Columbus returned with a renewed vigor to “conquer”, and set up horrible forms of treatment of the indigenous people raping and killing their women and children and setting up a token system whereby they would supply him with what he wanted (gold) or face a horrible torturous death.   

Another excerpt from his journal: "A hundred castellanoes are as easily obtained for a woman as for a farm, and it is very general and there are plenty of dealers who go about looking for girls; those from nine to ten are now in demand."

Columbus' acts of cruelty were so unspeakable and so legendary, even during that age of debauchery,  that Governor Francisco De Bobadilla arrested Columbus and his two brothers, put them in chains, and sent them back Spain to answer for their crimes against the Arawaks. But the King and Queen of Spain, their treasury filling up with gold, pardoned Columbus and let him go free.

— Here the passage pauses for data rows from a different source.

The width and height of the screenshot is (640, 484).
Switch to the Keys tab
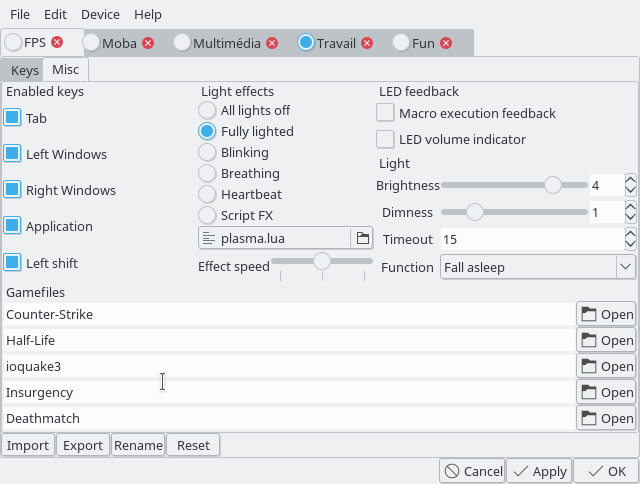[24, 70]
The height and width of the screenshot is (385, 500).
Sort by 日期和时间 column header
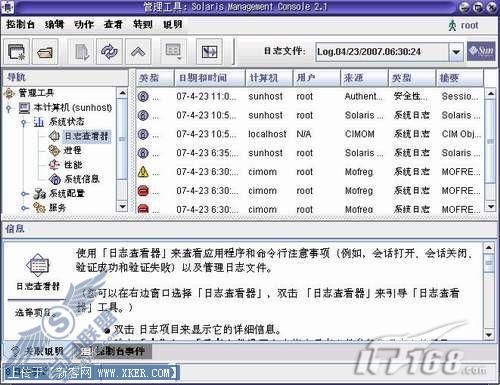tap(210, 78)
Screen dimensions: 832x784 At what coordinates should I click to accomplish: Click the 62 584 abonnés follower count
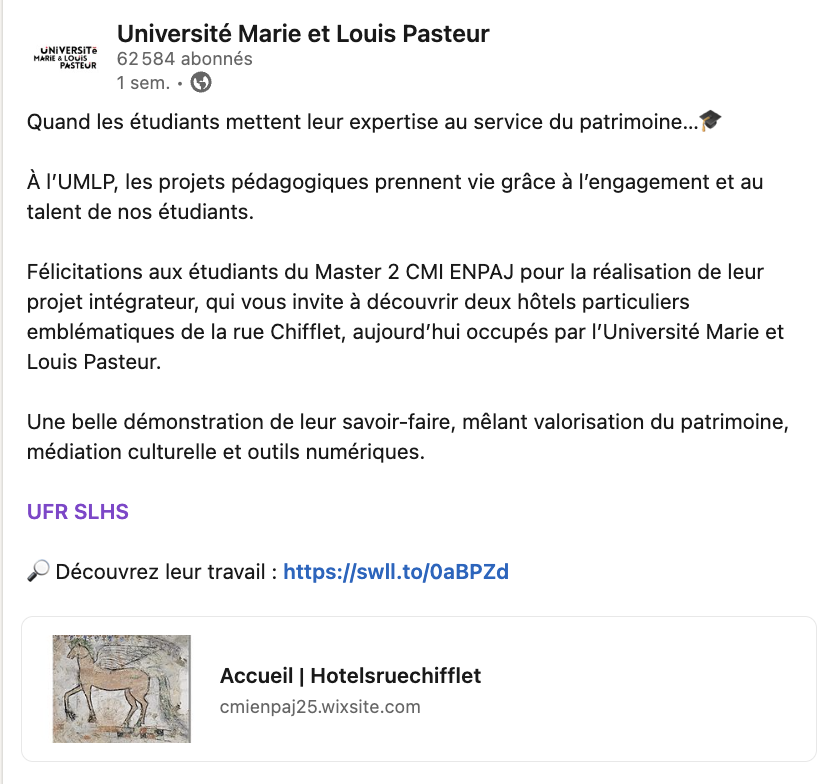[x=185, y=58]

It is estimated that the final death toll from post-Columbian disease and starvation was between 3-5 million. 

 

So, the next time you’re disgruntled that the post office is closed to celebrate our federal holiday of Columbus Day consider what took place in our history to bring that about.

Oh….and also consider that it was FDR who established this day as a holiday.  I’ll save you from hearing my tirade about that! 

3 comments:

rocknrose said...

I knew we were sisters! I left High School under much different circumstances at the end of my Sophomore year. I have since had specific technical training, and management skills training, and held upper management positions over my career. The lack of a diploma was a dark secret. In 2009, I played hooky from work, went to the local community college, and took all 5 tests back to back to obtain my GED. I 'graduated' in the top 10% of my class. I had long contended that the High School teachers were recycling info that I had learned from VERY good teachers in middle school. Nice blog, Beki.

The bad Liz said...

Hurray!! Another believer! As a person with Norwegian heritage, I also don't believe in Columbus day.

Go Scandinavia!!!

Nancy said...

You have certainly proven yourself to be an independent learner. You did not let that bad experience stop you!